Can we avoid the catastrophe of indifference?
This is a slightly modified version of an item I wrote for Paul Handover’s Learning from Dogs blog; first published yesterday under the title ‘Avoiding the catastrophe of indifference’. As well as being a summary of the raison d’etre of this blog (i.e. “On the politics and psychology underlying the denial of all environmental problems”), this also provides a summary of the reasons why many formerly-placid scientists think that widespread civil disobedience now may be the only way to prevent a permanent reduction in the ecological carrying capacity of planet Earth, and significant extinction of species, before the end of the 21st Century.
In 2010, the Australian social anthropologist Clive Hamilton published Requiem for a Species: Why we Resist the Truth About Climate Change – one of the scariest but most important books I think I have ever read. Reading Hamilton’s book was one of the reasons I decided, as part of my MA in Environmental Politics, to base my dissertation on climate change scepticism in the UK. In the process, I read much but Hamilton’s book was one of very few that I actually read from cover to cover – I simply did not have time to read fully all the books for my research. However, because I have a background in geology and hydrogeology, my greatest challenge was learning to think like a social scientist.
Having said all that, I must also admit I have also learnt a whole load more cary stuff as a result of subscribing to Learning from Dogs; Lester Brown’s World on the Edge: How to Prevent Environmental and Economic Collapse being just one that comes to mind! Then, of course, there is what David Roberts himself says, which is just as scary. I think we have good reason to be scared.
However, as Hamilton points out, we must move beyond being scared, which is simply debilitating, and channel our frustration into positive action. Because if we do not, there is a great deal of circumstantial evidence to suggest that civilisation may well fail. If that means engaging in acts of civil disobedience, as it has done for James Hansen and many others, well, so be it. I suspect that nothing worthwhile has ever been achieved without someone breaking the law in order to draw attention to injustice: The abolition of slavery and child labour; the extension of the right to vote to all men (not just landowners) and – eventually – to women also.
This is the conclusion Hamilton reaches; that civil disobedience is almost inevitable (p.225): Just as turkeys won’t vote for Christmas, our politicians are not going to vote for climate change mitigation unless we demand that they do so.
So it was the steer from my dissertation supervisor that lead me to read David Aaronovitch’s Voodoo Histories: How Conspiracy Theory Has Shaped Modern History, and much more about psychology. All of which guided the Introductory section of my dissertation, which summarised the philosophical roots of scepticism, the political misuse of scepticism, and the psychology of denial; as summarised on my blog recently (starting here). This then is an elaboration of the last of those topics, the psychology of denial. Indeed, it formed the preamble to the concluding chapter of my dissertation (not previously published).

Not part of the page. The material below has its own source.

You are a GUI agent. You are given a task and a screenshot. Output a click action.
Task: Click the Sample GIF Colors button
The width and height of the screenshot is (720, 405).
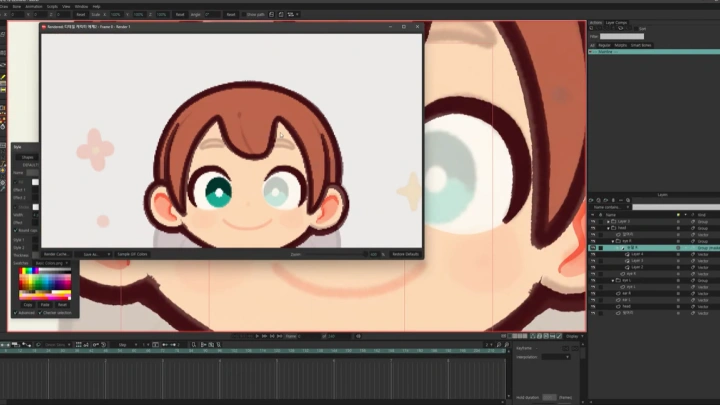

To help me research this (to me unfamiliar) subject, my dissertation supervisor sent me a PDF copy of a paper written by Janis L. Dickinson in 2009 and published in the Ecology and Society journal. It was called ‘The People Paradox: Self-Esteem Striving, Immortality Ideologies, and Human Response to Climate Change’ and dealt with a challenging, almost taboo subject, namely our own mortality. Despite my initial reluctance to learn about psychology, the more I read the more I realised just how central psychology was to explaining why we humans have failed to address the problem of climate change. As such, I eventually summarised the work of Dickinson, together with other sources of material, in the following manner:
In considering reasons for the collective human failure to act to prevent anthropogenic global warming (AGW), a number of authors appear to have been influenced by Ernest Becker’s The Denial of Death (1973). For example, Aaronovitch proposed that we try to avoid the “catastrophe of indifference” that a world devoid of meaning or purpose represents (p. 340). Hamilton suggested that climate disruption “has the smell of death about it” (p. 215).Janis Dickinson elaborates a little more, exploring what she describes as “…one of the key psychological links between the reality of global climate change and the difficulty of mobilizing individuals and groups to confront the problem in a rational and timely manner”, then referring to what psychologists call terror management theory (TMT) – Dickinson also categorises denial of climate change; denial of human responsibility and immediacy of the problem as proximal responses (Dickinson 2009).
Furthermore, as referenced here, both Dickinson and Hamilton suggest that other distal TMT responses, such as focussing on maintaining self-esteem or enhancing self-gratification, can be counter-intuitive and counter-productive. Dickinson summarises the recent work of Tim Dyson by saying “[b]ehavioral response to the threat of global climate change simply does not match its unique potential for cumulative, adverse, and potentially chaotic outcomes” (ibid).
Based on my research into the most frequently used arguments for dismissing the scientific consensus regarding climate change, I eventually summarised my findings (in the Abstract to my dissertation) as follows:
Having analysed the output of such UK-based Conservative think-tanks (CTTs), along with that of scientists, economists, journalists, politicians and others, it would appear that the majority of CTTs dispute the existence of a legitimate consensus, whereas the majority of sceptical journalists focus on conspiracy theories; the majority of scientists and economists equate environmentalism with a new religion; and politicians and others analysed appear equally likely to cite denialist or economic arguments for inaction.
As I find myself saying quite frequently, the most persistent arguments against taking action to mitigate climate change are the economic ones.
However, as all the authors mentioned have suggested, or at least inferred, I think it is undoubtedly true that the most potent obstacle to people facing up to the truth of climate change is our psychological reluctance to accept responsibility for something that is obviously deteriorating – namely our environment!
Nevertheless, all is not yet lost. We do not all need to go back to living in the Dark Ages to prevent societal and environmental collapse but we do need to accept a couple of fundamental realities:
1. Burning fossilised carbon is trashing the planet. Therefore, fossil fuel use must be substituted in every possible process as rapidly as possible. Unfortunately, it is not substitutable in the most damaging process of all; aviation. That merely increases the urgency of substituting where we can (i.e. power, lighting and temperature control).
2. Poor people in developing countries have a legitimate right to aspire to having a more comfortable life but the planet definitely cannot cope with 7 to 10 billion people living like we do in the “developed” countries.
Once we accept these realities, we will learn to use less fossil fuels and, if we can become self-sufficient using renewable energy sources, we can have a flat-screen TV in every room and leave them on standby and the A/C on full power 24/7 and still have a clear conscience. However, we must get off fossil fuels ASAP.